Now that I don’t have the pressure of baby brain… I feel like a huge weight has been lifted from my shoulders.  (yes, I still have my what if moments… but in time… I know they will dissipate).  I am focusing on the positives.  Like, I have no more excuses for not working out… the “I’m just going to get fat again anyways” doesn’t fit anymore.  I don’t have to worry about not being able to finish school in case I have a baby.  I don’t have to think about saving all of O’s old things anymore.  I can purge of them without hoarding things JUST IN CASE I have another baby.  I don’t need a big car anymore (well, I like big cars… but it’s no longer a necessity).  And most importantly, we really don’t have to move if we choose not to AND I can now have my surgeries to completely remove my ovaries and never feel that monthly agonizing pain again.  I suppose those are things I should continue to focus on.  That’s what my mind tells me… I’m just waiting for my heart to follow along.  It’s still hard, but I think I’m accepting it.

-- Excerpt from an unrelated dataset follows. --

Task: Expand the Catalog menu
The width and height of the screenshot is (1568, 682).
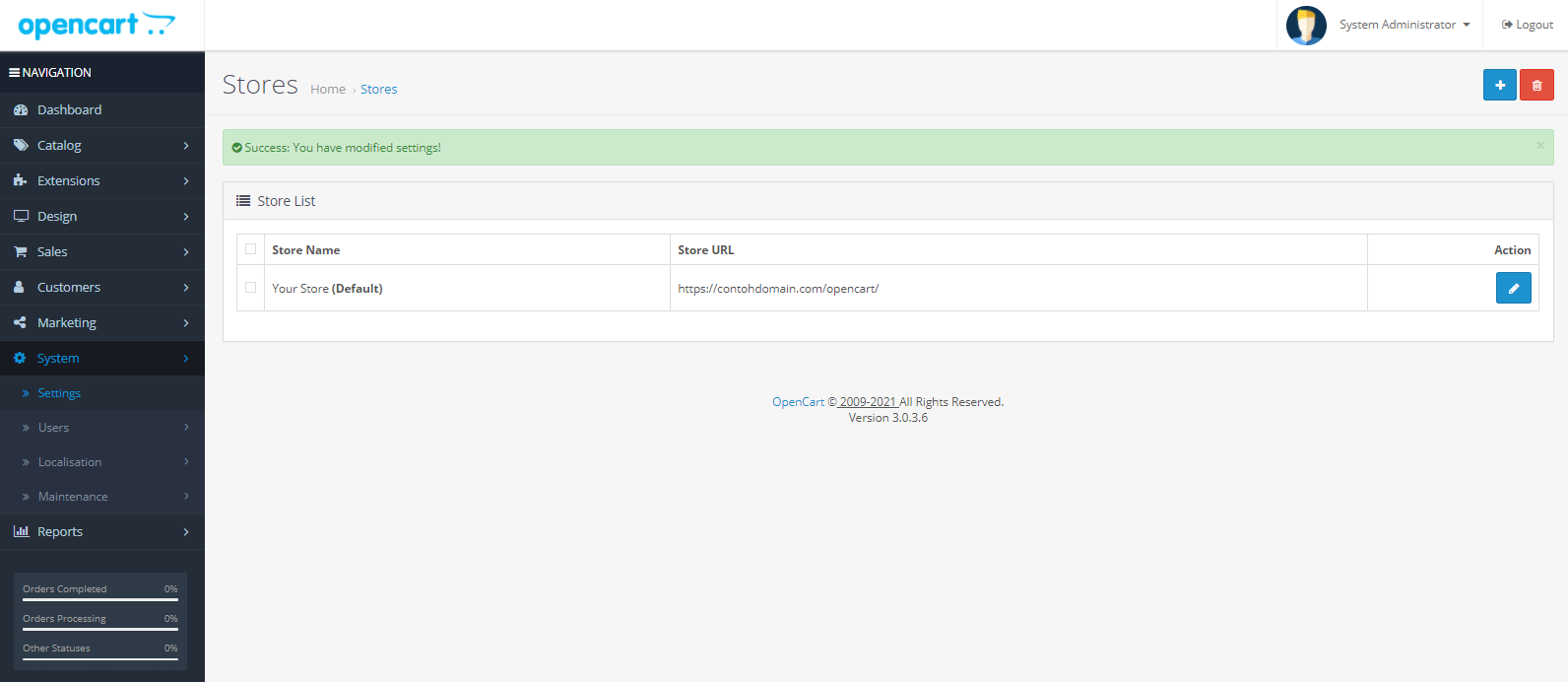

One day, I will get to a point of complete resolve.  I know it.  I pray for it.  I think having blinders on for so many years of my life, really made me an unhappy and jaded person.  I felt like I was being continuously crucified for not being a better human being… !!!  But like my BFF, Suj, said… God doesn’t keep tallies.  She’s been really helping me get over this.  Just having someone to talk to helps.  She gets how torturous it is to want a baby and always have that looming in my mind.  Most of you say, well, be grateful you have one at least.  And yes, I sooooooooooooooooooooooooooooo am.  It’s just a feeling a woman gets.  That her womb hasn’t given up.  That there is still room for one more.  That emptiness that nothing else can fill.  I wanted O, as I have said before, to have a sibling to walk the playground with.  For me, having my sister always made me feel like I had someone to walk the earth with even if no one else wanted to.  It gave me a sense of security.  A feeling of not being alone.  In hard times and in good times, we still had each other to comfort one another.  Does that make sense?